I hope you enjoyed it!

  If you’d like to read an excerpt from my novel The Farthest City, please turn the page.

  Chapter 1 – Four

  Izmit was a Digger. Kellen could tell right away from his dirty clothes, broken fingernails, and pale skin. The man sat beside him one day at a ration stall, ordered food, and turned out to the street, whistling softly and watching the crowd. Particles of dirt clung to the hairs on his arms.

  In his mind, Kellen sketched. Arms of corded muscle, elbows battered and scratched, dark eyes under a thick brow. Moustache like woven wires.

  “Kellen, right?” the Digger said.

  Kellen stood and gathered up his things.

  “I’m Izmit.”

  Kellen nodded, just enough to be polite, and edged back a step. He’d known a Digger before. He knew what they wanted, what they always wanted.

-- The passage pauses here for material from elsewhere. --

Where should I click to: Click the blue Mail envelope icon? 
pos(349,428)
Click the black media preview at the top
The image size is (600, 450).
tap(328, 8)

  “You’re a Drawer,” Izmit said.

  Drawers tended to keep company with those compelled to dig beneath the cities. Kellen no longer encouraged those friendships. He never drew in public. Digger, Lighter, Drawer, Singer. Four fools.

  Kellen looked into Izmit’s eyes. “I’m not who you’re looking for.”

  “You’re an artist.”

  “There are lots of artists around. Check the feed.”

  “Not like you,” Izmit said. “I’ve seen you sketching. Even when you don’t have a pen, your fingers move. You barely go out, don’t talk to anyone. What are you hiding?”

  Fear pooled in Kellen’s guts. Perhaps Izmit only pretended to be a Digger. Was he with the government?

  “I’m not a freak.” Kellen spit out the words like poison, then walked away as fast as he could.

  “I know you’re not,” Izmit called out. “Everyone thinks we’re crazy, but we’re not. We’re everyone’s last hope.”

  People had turned to listen.

  Kellen fled.

  #

  Despite being rebuffed, Izmit continued to appear whenever Kellen slipped out of his apartment.

  Kellen had hidden for five years now. He’d gotten skilled at blending in. Now this interloper had shattered his anonymity. Yet, despite his anxiety, part of him welcomed the intrusion. He’d forgotten what it was like to know someone, even Izmit, who wasn’t much more than a stranger.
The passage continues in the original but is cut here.